Reijers ILM, Rao D, Versluis JM, Menzies AM, Dimitriadis P, Wouters MW, Spillane AJ, Klop WMC, Broeks A, Bosch LJW, Lopez-Yurda M, van Houdt WJ, Rawson RV, Grijpink-Ongering LG, Gonzalez M, Cornelissen S, Bouwman J, Sanders J, Plasmeijer E, Elshot YS, Scolyer RA, van de Wiel BA, Peeper DS, van Akkooi ACJ, Long GV, Blank CU. J Exp Med. 2023 May 1;220(5):e20221952. doi: 10.1084/jem.20221952. Epub 2023 Mar 15. PMID: 36920329; PMCID: PMC10037109.

Abstract

Neoadjuvant ipilimumab + nivolumab has demonstrated high pathologic response rates in stage III melanoma. Patients with low intra-tumoral interferon-γ (IFN-γ) signatures are less likely to benefit. We show that domatinostat (a class I histone deacetylase inhibitor) addition to anti-PD-1 + anti-CTLA-4 increased the IFN-γ response and reduced tumor growth in our murine melanoma model, rationalizing evaluation in patients.
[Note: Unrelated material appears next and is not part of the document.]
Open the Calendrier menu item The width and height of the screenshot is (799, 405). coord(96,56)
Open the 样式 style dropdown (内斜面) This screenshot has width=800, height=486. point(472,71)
To stratify patients into IFN-γ high and low cohorts, we developed a baseline IFN-γ signature expression algorithm, which was prospectively tested in the DONIMI trial. Patients with stage III melanoma and high intra-tumoral IFN-γ scores were randomized to neoadjuvant nivolumab or nivolumab + domatinostat, while patients with low IFN-γ scores received nivolumab + domatinostat or ipilimumab + nivolumab + domatinostat. Domatinostat addition to neoadjuvant nivolumab ± ipilimumab did not delay surgery but induced unexpected severe skin toxicity, hampering domatinostat dose escalation. At studied dose levels, domatinostat addition did not increase treatment efficacy. The baseline IFN-γ score adequately differentiated patients who were likely to benefit from nivolumab alone versus patients who require other therapies.